時は流れた。やっぱり、対米開戦は大衆民主主義の影響だった、のだ。こういうまともなことを言っても大丈夫なのだ。

大衆の一滴たるおいらも、戦争が終わって20年以上たって生まれたのではあるが、こういう画像やこういう展示を見ると、スカッとする。グランド・ストラテジー(戦略構想)不在の典型的大衆の末席滴である。
■でも、"大衆"って誰だ? 外交交渉を続ける東条のもとに「何をぐずぐずしているのか」と非難する投書をしたり、開戦後、首相官邸には「よくやった」と電話をしたりした人が満州国を作ったり、真珠湾を攻撃したわけではないだろう。ただの野次馬のみなさんである。
つまり、"大衆"は単純な被害者ではない、あるいは、戦争への抵抗者でないとしても、高々戦争翼賛の煽り集団なのであって、戦争遂行そのものの原因と駆動力になったのか証明が必要である。
しかし一方、"大衆"をインテリ、文化人とすれば、結構よくわかる。インテリ、文化人の典型が新聞屋と熱心な読者である。大衆民主主義というより新聞民主主義といえばよい。戦争翼賛の最大勢力が朝日、読売に代表される新聞勢であった。⇒戦争・新聞ビジネスモデル
ここで、インテリとは知的能力が高いということではなく、根なし草で状況に合わせては知識を仕入れ、その場その場で適当なことを言う売文業者のことである。たとえば、戦時中読売新聞で論説委員で米英撃滅社説を下記、戦後は平和主義者、そんでもって、お次は華麗に核武装論者になった清水幾太郎とか。

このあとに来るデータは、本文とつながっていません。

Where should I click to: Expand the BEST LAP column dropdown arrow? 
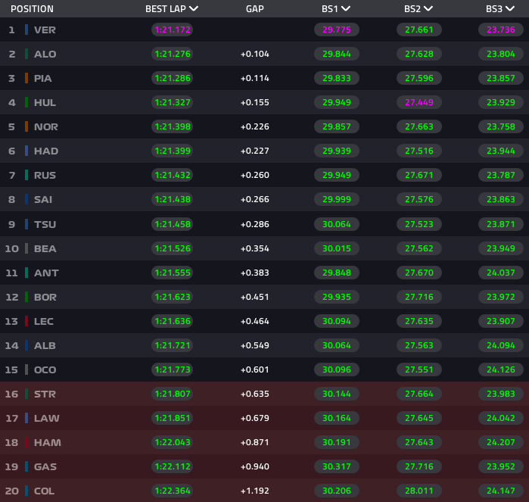point(194,9)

つまり、インテリ、文化人、科学者などが、典型的"大衆"なのだ。
■ ところで、話を井上の"「12月8日」に寄せて」"に戻して、<対米開戦は大衆民主主義の影響だった>のであれば、大衆とは正反対でエリート主義者と現在評価の高い(?)吉田茂は中国駐在時代、中国大陸への進出へは軍部よりもときには積極的であったとされることは、一体どう解釈すべきなのであろうか? 彼も実は大衆だったのだろうか?
【正論】「12月8日」に寄せて 学習院大学教授・井上寿一
■国策遂行に必要な「戦略構想」 1941(昭和16)年12月8日の真珠湾攻撃から、すでに70年近くの時間が経過している。それにもかかわらず、日米開戦をめぐる歴史論争は、合意を形成することなく、続いている。陰謀史観が横行し、対米開戦通告遅延の責任問題もかまびすしい。戦争の名称すら、「太平洋戦争」、「大東亜戦争」など諸説あって定まっていない。この戦争に対する評価は対立したままである。ここでは主要な論点を3つに整理しながら、「対米開戦とは何だったのか」、再考を試みることにする。

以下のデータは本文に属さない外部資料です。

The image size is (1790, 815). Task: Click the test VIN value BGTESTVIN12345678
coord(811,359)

第1は「持てる国」(アメリカ)対「持たざる国」(日本)の対立図式である。この図式に従うと、「持たざる国」からの戦争は、やむを得ない「自衛戦争」ということになる。しかし植民地のフィリピンの独立を約束していたアメリカは、アジアにおいてほかに帝国主義的な権益がなく、「持てる国」ではなかった。「持てる国」とは、東南アジアに植民地のあったイギリスやオランダなどの国のことである。これらの国との帝国主義的な対立がエスカレートして、戦争に至ったかもしれない。しかし日米間には戦争を必然化する争点はなかった。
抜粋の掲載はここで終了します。